What adrenergic symptoms suggest hypoglycaemia?
Tremors, palpitations, sweating, hunger
What neuroglycopenic symptoms suggest hypoglycaemia?
Somnolence, confusion, incoordination, seizures, coma
What is the blood glucose cut-off for hyypoglycaemia?
This varies but E.g. if the glucose drops below 4 mmol/L on a ward, we’d consider this to be low. However, the definition of clinically significant hypoglycaemia in neonates is when it drops < 2.5 mmol/L
What is the order in which physiological changes take place following the detection of hypoglycaemia?
Suppression of insulin, release of glucagon, release of adrenaline, release of cortisol
What happens in the counter-regulation of blood glucose, particularly when there is low glucose?
- The low glucose means that insulin is lowered and glucagon is increased.
- This leads to: reduced peripheral uptake of glucose; increased glycogenolysis; increased glucogenesis; increased lipolysis.
- This results in increased glucose and increased FFA.
- Increased FFA leads to beta-oxidation which generates ATP.
- If there are a lot of FFAs, not all can undergo beta-oxidation so some form ketone bodies.
- Low neuronal glucose is sensed in hypothalamus which leads to sympathetic activation (catecholamines) and ACTH, cortisol and GH production.
What are investigations for hypoglycaemia?
This is easy in a patient with diabetes - monitor their blood glucose. It is more difficult in an otherwise healthy person. You may need to conduct a prolonged fast to demonstrate hypoglycaemia. Normal people should never become hypoglycaemic. Measuring Glucose:
- Lab Glucose: Grey top (fluoride oxalate); Venous sample; 2 mls of blood; GOLD STANDARD to make the diagnosis; Result takes some time.
- Blood Glucose Meter; Point-of-care device;
Instant result; Capillary blood.

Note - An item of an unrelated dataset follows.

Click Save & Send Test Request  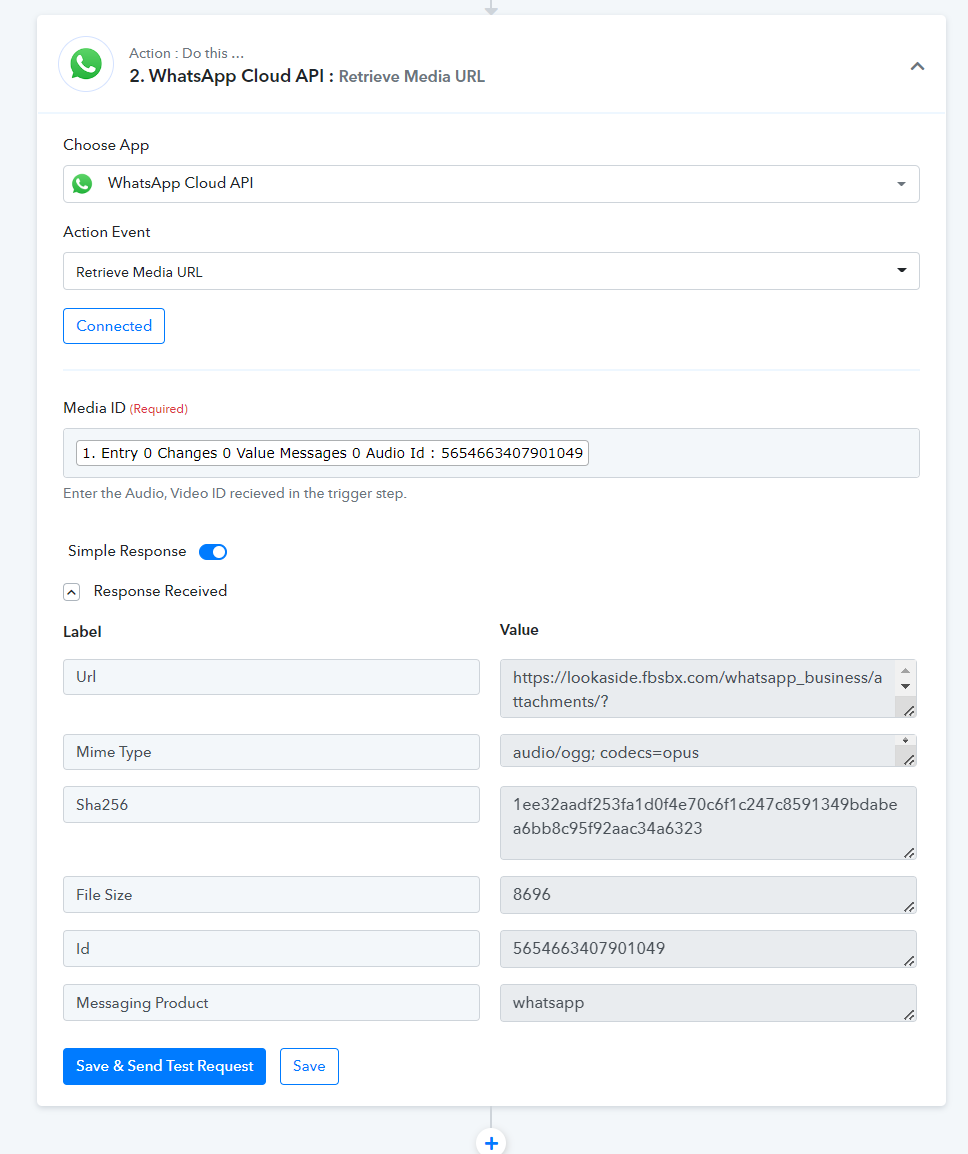[x=164, y=1066]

BUT: Poor precision at low glucose levels and often poorly maintained.
What are the causes of hypoglycaemia in people WITHOUT diabetes?
Fasting or reactive; paediatric or adult; critically unwell; organ failure; hyperinsulinism; post-gastric bypass; drugs; extreme weight loss; factitious (artificially created i.e. an artefact)
What are the causes of hypoglycaemia in diabetics?
Medications (inappropriate insulin administration); inadequate carbohydrate intake/missed meal; impaired awareness; excessive alcohol; strenuous exercise; co-existing autoimmune conditions; (diabetic co-morbidities).
What are diabetic medications?
- Oral Hypoglycaemics such as sulphonylureas; meglitinides; GLP-1 agents.
- Insulin: rapid acting with meals and long-acting.
- Other drugs such as: Beta-blockers; salicylates; alcohol (inhibits lipolysis)
How can diabetes with co-morbidities lead to hypoglycaemia?
· This can also lead to hypoglycaemia. Co-existing renal/liver failure alters drug clearance, and reduces the doses needed.
· Rarely, concurrent Addison’s disease can result in hypoglycaemia (polyglandular autoimmune syndrome)
· Poor awareness can occur due to autonomic neuropathy
How does continuous glucose monitoring work?
This device is applied to the abdominal wall with a small cannula that sits in the interstitial space in the subcutaneous fat. The sensor does NOT accurately read blood sugar when it drops below 2.2 mmol/L.
How can we differentiate between the causes of hypoglycaemia?
Thorough history and examination and biochemical tests.